Reproduce the items word for word, starting at the line that contains "The width and height of the screenshot is (1430, 768)." and ending at the line that contains "point(177,96)", with both of those lines included.
*** Supplied records
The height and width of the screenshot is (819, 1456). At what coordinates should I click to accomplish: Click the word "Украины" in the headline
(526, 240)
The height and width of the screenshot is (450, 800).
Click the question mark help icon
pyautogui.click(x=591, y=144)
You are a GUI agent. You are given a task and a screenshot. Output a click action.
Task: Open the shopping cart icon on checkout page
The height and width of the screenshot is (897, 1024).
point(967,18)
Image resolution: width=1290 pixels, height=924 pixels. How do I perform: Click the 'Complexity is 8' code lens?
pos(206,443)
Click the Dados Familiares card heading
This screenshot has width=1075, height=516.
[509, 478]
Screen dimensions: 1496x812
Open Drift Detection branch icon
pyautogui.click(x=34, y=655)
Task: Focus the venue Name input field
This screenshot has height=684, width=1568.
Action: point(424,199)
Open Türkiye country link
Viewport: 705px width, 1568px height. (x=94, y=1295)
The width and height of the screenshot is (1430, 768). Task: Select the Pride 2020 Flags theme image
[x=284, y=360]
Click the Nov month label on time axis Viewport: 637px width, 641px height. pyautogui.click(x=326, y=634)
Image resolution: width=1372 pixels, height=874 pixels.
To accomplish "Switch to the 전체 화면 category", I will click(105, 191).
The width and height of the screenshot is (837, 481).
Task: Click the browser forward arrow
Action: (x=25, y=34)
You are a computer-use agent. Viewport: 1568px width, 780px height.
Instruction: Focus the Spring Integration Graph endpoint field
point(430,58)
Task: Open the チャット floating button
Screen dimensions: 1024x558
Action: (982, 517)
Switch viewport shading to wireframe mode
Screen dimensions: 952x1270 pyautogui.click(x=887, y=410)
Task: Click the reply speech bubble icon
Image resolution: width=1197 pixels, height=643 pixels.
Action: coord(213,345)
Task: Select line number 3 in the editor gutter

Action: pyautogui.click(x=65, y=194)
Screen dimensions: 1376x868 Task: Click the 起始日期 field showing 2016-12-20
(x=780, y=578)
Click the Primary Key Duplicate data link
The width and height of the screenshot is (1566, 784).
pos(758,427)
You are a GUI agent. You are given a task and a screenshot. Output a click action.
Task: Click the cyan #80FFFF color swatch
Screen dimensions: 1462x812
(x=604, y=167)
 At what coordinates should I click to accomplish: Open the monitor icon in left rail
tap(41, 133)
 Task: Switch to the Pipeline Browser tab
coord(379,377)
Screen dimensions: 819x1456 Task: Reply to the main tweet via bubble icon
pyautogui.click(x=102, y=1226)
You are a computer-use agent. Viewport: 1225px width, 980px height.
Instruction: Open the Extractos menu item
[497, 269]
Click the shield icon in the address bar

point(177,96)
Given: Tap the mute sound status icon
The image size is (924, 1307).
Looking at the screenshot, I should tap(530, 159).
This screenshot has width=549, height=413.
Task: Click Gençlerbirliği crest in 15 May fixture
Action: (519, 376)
******
◆ Output for this task ◆
The width and height of the screenshot is (1430, 768). Task: Select the Pride 2020 Flags theme image
[x=284, y=360]
Click the Nov month label on time axis Viewport: 637px width, 641px height. pyautogui.click(x=326, y=634)
Image resolution: width=1372 pixels, height=874 pixels.
To accomplish "Switch to the 전체 화면 category", I will click(105, 191).
The width and height of the screenshot is (837, 481).
Task: Click the browser forward arrow
Action: (x=25, y=34)
You are a computer-use agent. Viewport: 1568px width, 780px height.
Instruction: Focus the Spring Integration Graph endpoint field
point(430,58)
Task: Open the チャット floating button
Screen dimensions: 1024x558
Action: (982, 517)
Switch viewport shading to wireframe mode
Screen dimensions: 952x1270 pyautogui.click(x=887, y=410)
Task: Click the reply speech bubble icon
Image resolution: width=1197 pixels, height=643 pixels.
Action: coord(213,345)
Task: Select line number 3 in the editor gutter

Action: pyautogui.click(x=65, y=194)
Screen dimensions: 1376x868 Task: Click the 起始日期 field showing 2016-12-20
(x=780, y=578)
Click the Primary Key Duplicate data link
The width and height of the screenshot is (1566, 784).
pos(758,427)
You are a GUI agent. You are given a task and a screenshot. Output a click action.
Task: Click the cyan #80FFFF color swatch
Screen dimensions: 1462x812
(x=604, y=167)
 At what coordinates should I click to accomplish: Open the monitor icon in left rail
tap(41, 133)
 Task: Switch to the Pipeline Browser tab
coord(379,377)
Screen dimensions: 819x1456 Task: Reply to the main tweet via bubble icon
pyautogui.click(x=102, y=1226)
You are a computer-use agent. Viewport: 1225px width, 980px height.
Instruction: Open the Extractos menu item
[497, 269]
Click the shield icon in the address bar

point(177,96)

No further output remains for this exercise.